# TRY IT:
Images are to be dropped; everything else in the entries below must be copied exactly.

# RECORDS FOR THIS TASK:

##########

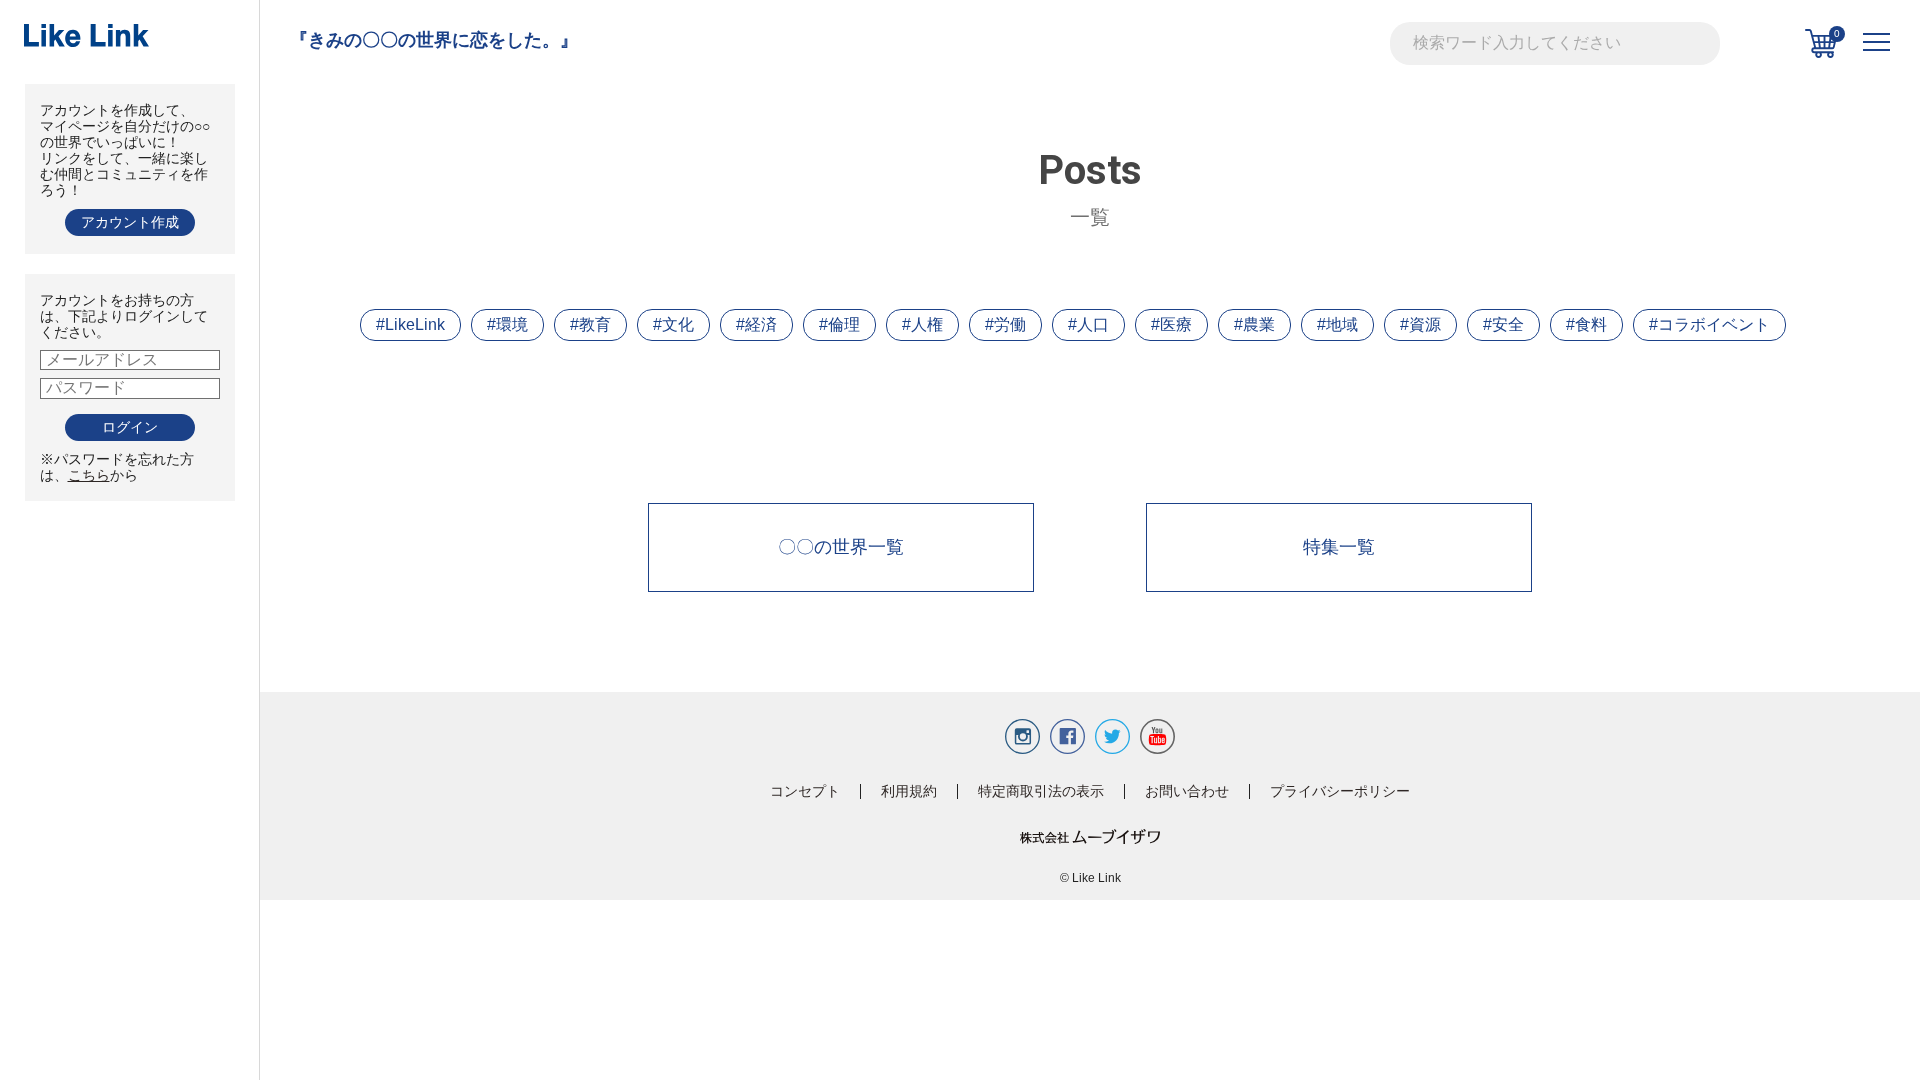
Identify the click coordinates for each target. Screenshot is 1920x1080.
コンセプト (805, 791)
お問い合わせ (1187, 791)
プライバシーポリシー (1340, 791)
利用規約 (909, 791)
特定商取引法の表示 (1041, 791)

##########

# SOLUTION TO THE EXERCISE:
Identify the click coordinates for each target. Screenshot is 1920x1080.
コンセプト (805, 791)
お問い合わせ (1187, 791)
プライバシーポリシー (1340, 791)
利用規約 (909, 791)
特定商取引法の表示 (1041, 791)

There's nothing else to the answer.